Since there is no “Quotient Rule” for integrals we’ll need to break up the integrand and simplify a little prior to integration.

$\int{{\frac{{{z^8} - 6{z^5} + 4{z^3} - 2}}{{{z^4}}}\,dz}} = \int{{\frac{{{z^8}}}{{{z^4}}} - \frac{{6{z^5}}}{{{z^4}}} + \frac{{4{z^3}}}{{{z^4}}} - \frac{2}{{{z^4}}}\,dz}} = \int{{{z^4} - 6z + \frac{4}{z} - 2{z^{ - 4}}\,dz}}$ Show Step 2

At this point there really isn’t too much to do other than to evaluate the integral.

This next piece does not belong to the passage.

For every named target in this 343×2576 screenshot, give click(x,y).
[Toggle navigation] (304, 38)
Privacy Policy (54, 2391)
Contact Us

$\int{{\frac{{{z^8} - 6{z^5} + 4{z^3} - 2}}{{{z^4}}}\,dz}} = \int{{{z^4} - 6z + \frac{4}{z} - 2{z^{ - 4}}\,dz}} = \require{bbox} \bbox[2pt,border:1px solid black]{{\frac{1}{5}{z^5} - 3{z^2} + 4\ln \left| z \right| + \frac{2}{3}{z^{ - 3}} + c}}$

Don’t forget to add on the “+c” since we know that we are asking what function did we differentiate to get the integrand and the derivative of a constant is zero and so we do need to add that onto the answer.